▶ _RECORDS PROVIDED_:
____________

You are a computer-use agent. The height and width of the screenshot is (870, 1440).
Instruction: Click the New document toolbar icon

____________

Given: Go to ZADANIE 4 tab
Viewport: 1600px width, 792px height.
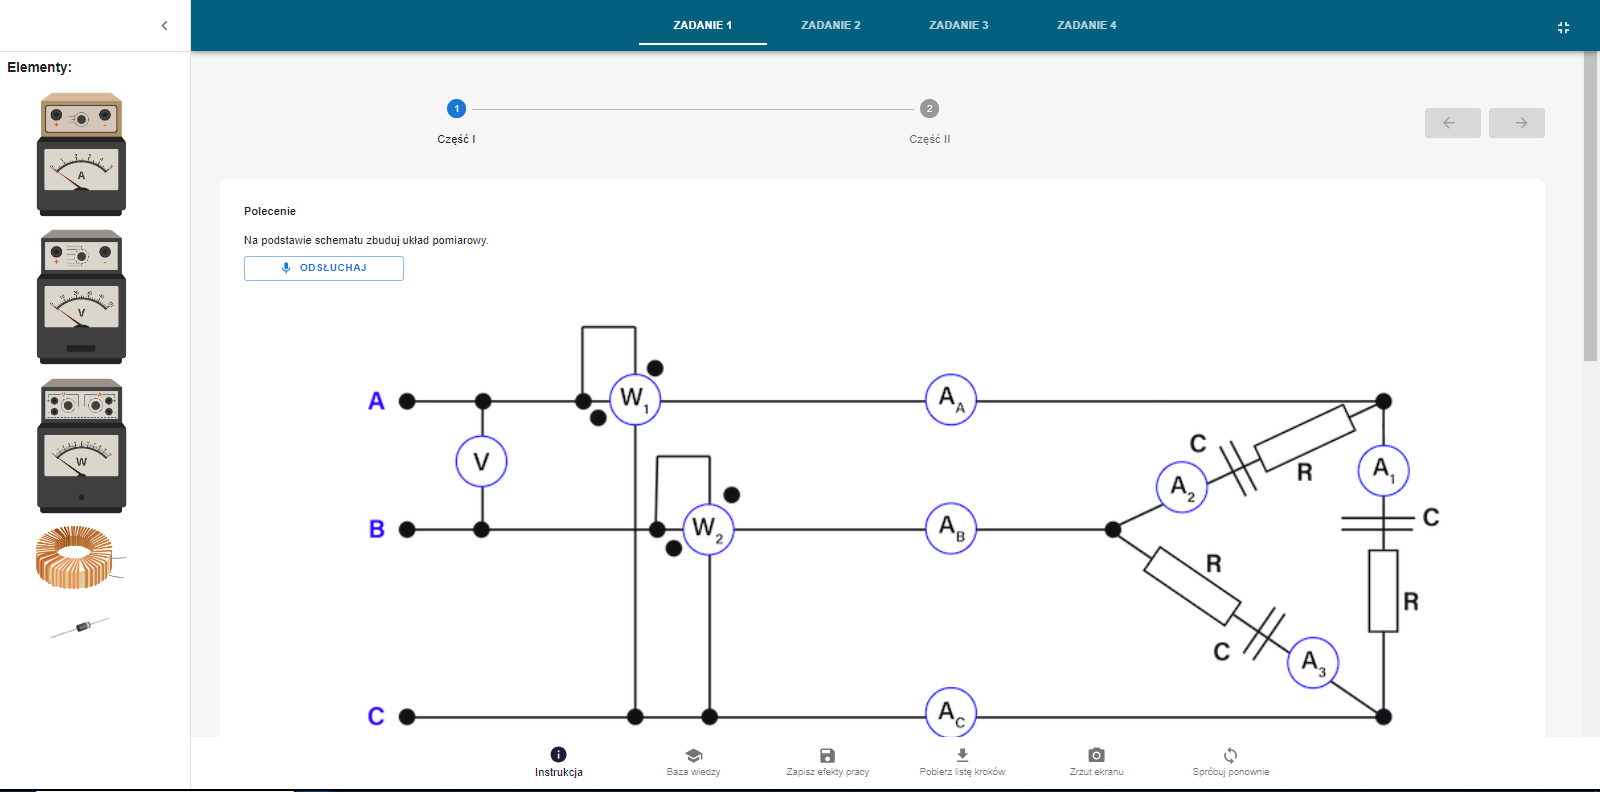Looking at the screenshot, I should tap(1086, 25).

____________

▶ _WHAT YOU NEED TO DO_: Reproduce, exactly as they stand in the data above, the lines from the one that holds "You are a computer-use" to the one that holds "Instruction: Click the", inclusive.

▶ _RESULT BELOW_:
You are a computer-use agent. The height and width of the screenshot is (870, 1440).
Instruction: Click the New document toolbar icon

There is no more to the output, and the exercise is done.